## LISTED ENTRIES:
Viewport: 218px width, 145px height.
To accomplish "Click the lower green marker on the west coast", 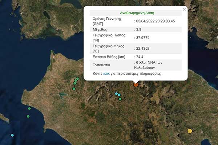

==

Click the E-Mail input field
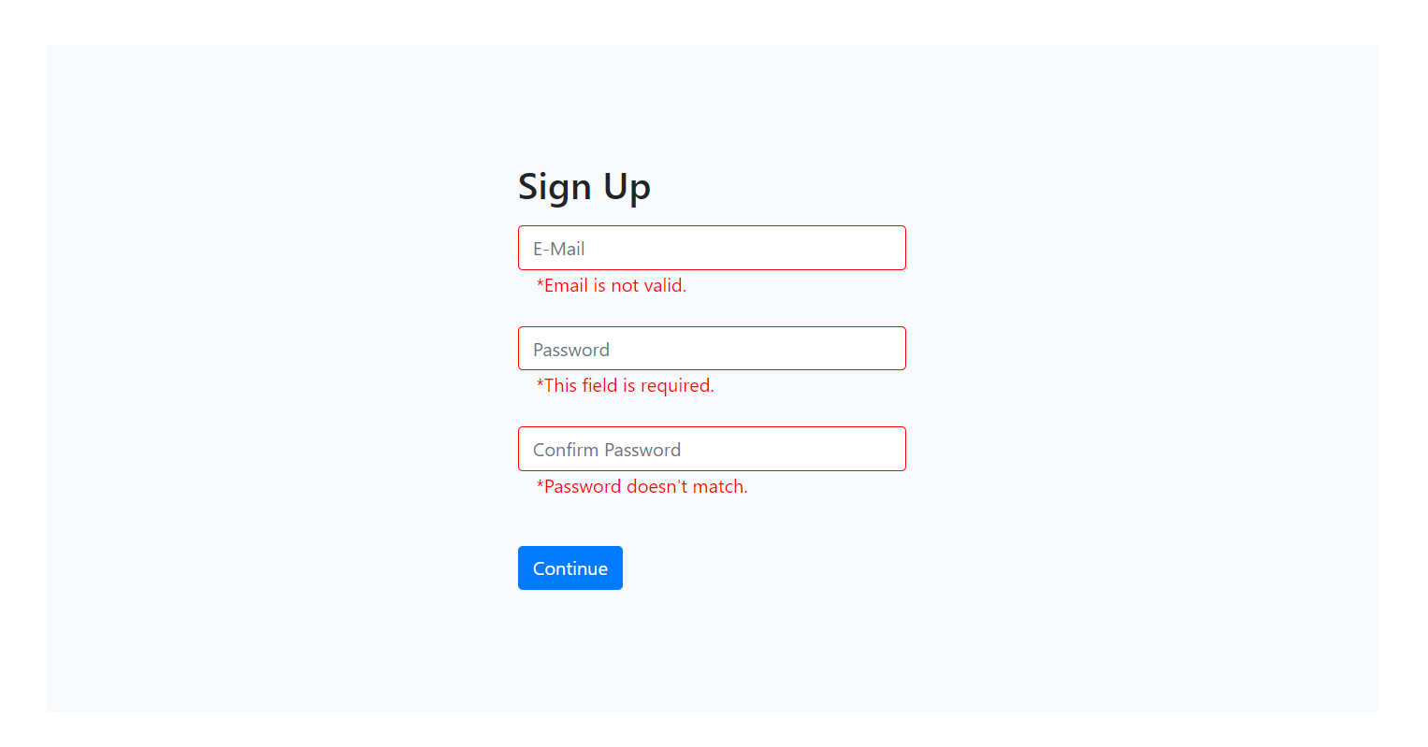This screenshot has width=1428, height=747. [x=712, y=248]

---

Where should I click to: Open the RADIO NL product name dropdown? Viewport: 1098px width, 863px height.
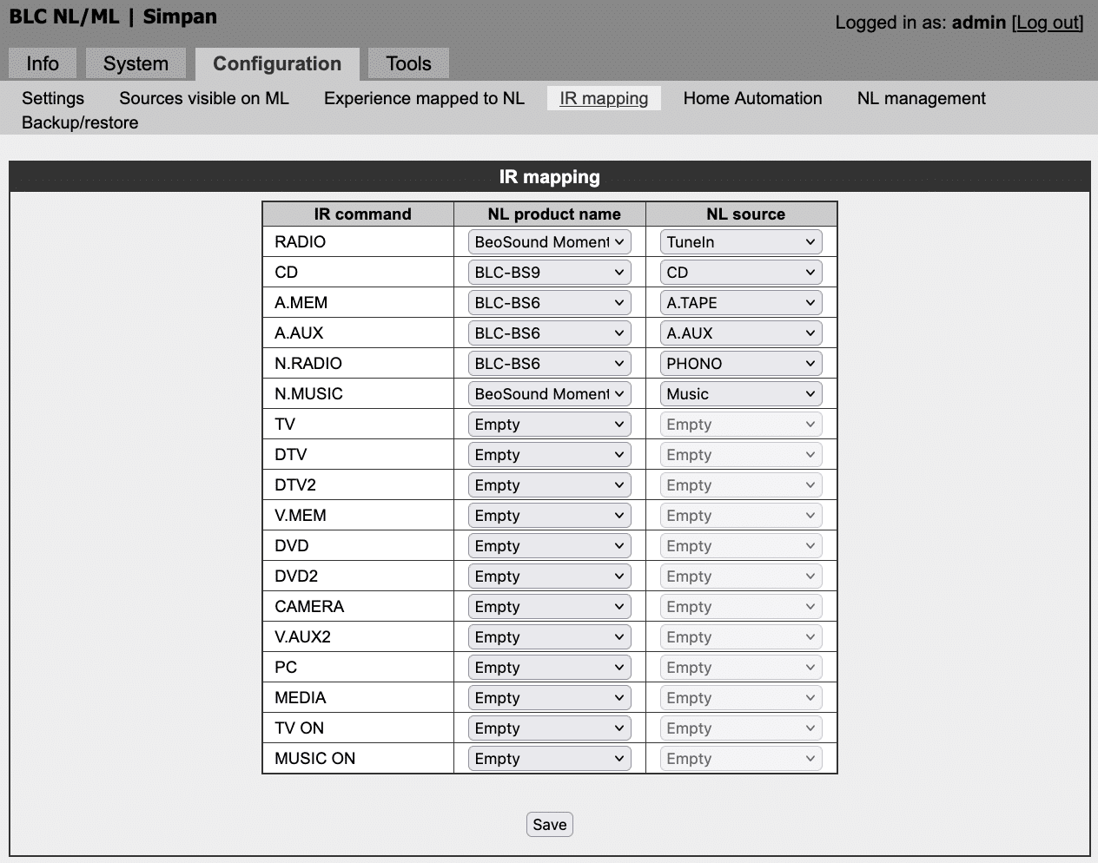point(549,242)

## PROBLEM TO WORK ON:
Using the data above, which lines fall from the one with "Viewport: 218px width, 145px height." through the one with "the lower green"? Repeat them exactly, ends included, minus any pictures.

## RESPONSE TO THIS EXERCISE:
Viewport: 218px width, 145px height.
To accomplish "Click the lower green marker on the west coast", 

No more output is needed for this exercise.